### EJERCICIO PROPUESTO 1
Enumera todos los autores citados entre paréntesis en el texto sobre la política indígena en Hidalgo.
### EJERCICIO PROPUESTO 2
Responde, con base en el texto sobre la política indígena en Hidalgo:
(a) ¿Con qué nombre se conoce el periodo en que se inició la crisis económica?
(b) ¿En qué municipio se ubica la organización de usos y costumbres que aborda el documento?
(c) ¿Qué perspectivas habían hegemonizado hasta entonces el corpus teórico de la política?
### EJERCICIO PROPUESTO 3
Extrae del texto sobre la política indígena en Hidalgo el fragmento que inicia en las palabras "Hidalgo es uno" y termina después de "hasta la actualidad.".

### FUENTE
--------------------

Hidalgo es uno de los estados de México con mayor historia política indígena, no sólo por la cantidad de hablantes, sino por la importancia de sus organizaciones, movimientos e instituciones en la vida política del Estado.[1] Con la crisis económica iniciada en lo que se conoce como la “década perdida”, la política hacia el sector indígena cambió para buscar integrarlos a la dinámica de industrialización y privatización que permeaba en la vida pública. Este discurso, empero, necesitaba legitimarse dentro de las propias organizaciones políticas del Estado. Esto resultó en la posterior aparición de instituciones y programas específicos para apoyar al sector indígena desde los noventa hasta la actualidad.

La estructura del documento comienza por discutir a partir del institucionalismo histórico el origen del tratamiento de lo indígena en la época Cardenista, y su relación con la creación en la región del Patrimonio Indígena del Valle del Mezquital (PIVM). Posteriormente, se habla acerca de cómo la estructura social que se fragua con la organización de usos y costumbres en el municipio de Ixmiquilpan, Hidalgo, deriva en la construcción de una identidad indígena, y cómo desde esta se configuran espacios para participar y organizarse, es decir, cómo surge en el escenario indígena una ciudadanía con características particulares que no necesariamente se compaginan con el proyecto político-jurídico de la ciudadanía liberal universalista que plantea el Estado a través de sus instituciones y organismos autónomos como el Instituto Nacional Electoral (INE).

MARCO TEÓRICO-METODOLÓGICO

El control político de lo indígena. Un acercamiento desde el institucionalismo histórico

Luego de que se agotaran las explicaciones del institucionalismo clásico acerca del comportamiento de los sujetos en las organizaciones, se pensó en la pertinencia de recuperar algunos de los postulados fundamentales de las ciencias sociales para comprender el cambio social y político de la época de posguerra. La subsecuente transición hacia la democracia y el auge de movimientos sociales importantes en América Latina, por ejemplo, llevó a las y los investigadores a repensar el papel de la historia para indagar la forma en que se llevan a cabo las acciones sociales, principalmente en contraste con las perspectivas racionalistas y conductistas, que hasta ese entonces habían hegemonizado el corpus teórico de la política y los procesos políticos dentro de las sociedades (O’Donnell, 2000; Mainwaring y Welna, 2003).

--------------------

### EXTRACTO DE DATOS
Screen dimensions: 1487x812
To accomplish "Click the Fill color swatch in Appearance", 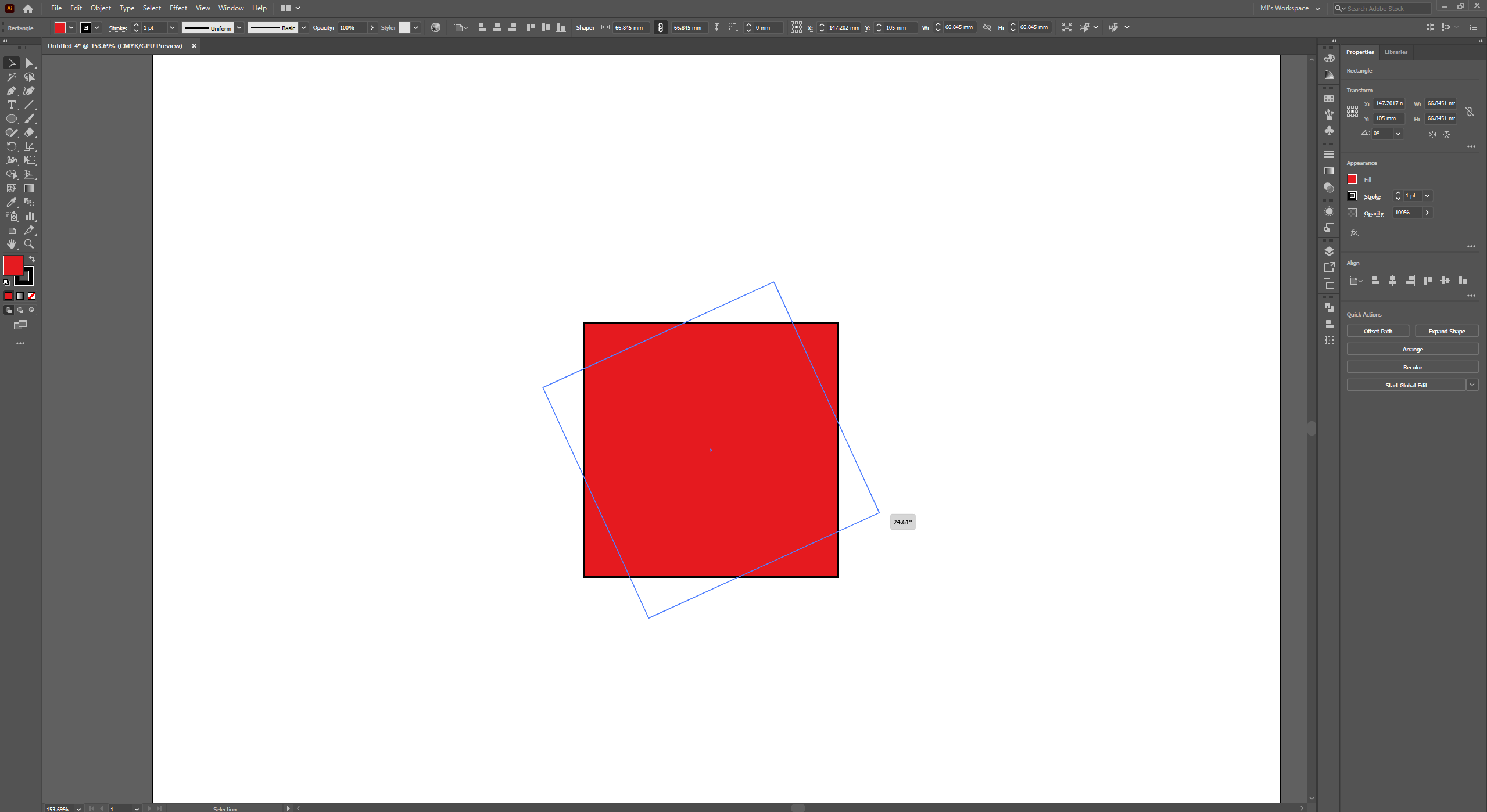I will coord(1352,179).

--------------------

### RESPUESTA 1
O’Donnell, Mainwaring, Welna

### RESPUESTA 2
(a) La “década perdida”.
(b) Ixmiquilpan, Hidalgo.
(c) Las perspectivas racionalistas y conductistas.

### RESPUESTA 3
Hidalgo es uno de los estados de México con mayor historia política indígena, no sólo por la cantidad de hablantes, sino por la importancia de sus organizaciones, movimientos e instituciones en la vida política del Estado.[1] Con la crisis económica iniciada en lo que se conoce como la “década perdida”, la política hacia el sector indígena cambió para buscar integrarlos a la dinámica de industrialización y privatización que permeaba en la vida pública. Este discurso, empero, necesitaba legitimarse dentro de las propias organizaciones políticas del Estado. Esto resultó en la posterior aparición de instituciones y programas específicos para apoyar al sector indígena desde los noventa hasta la actualidad.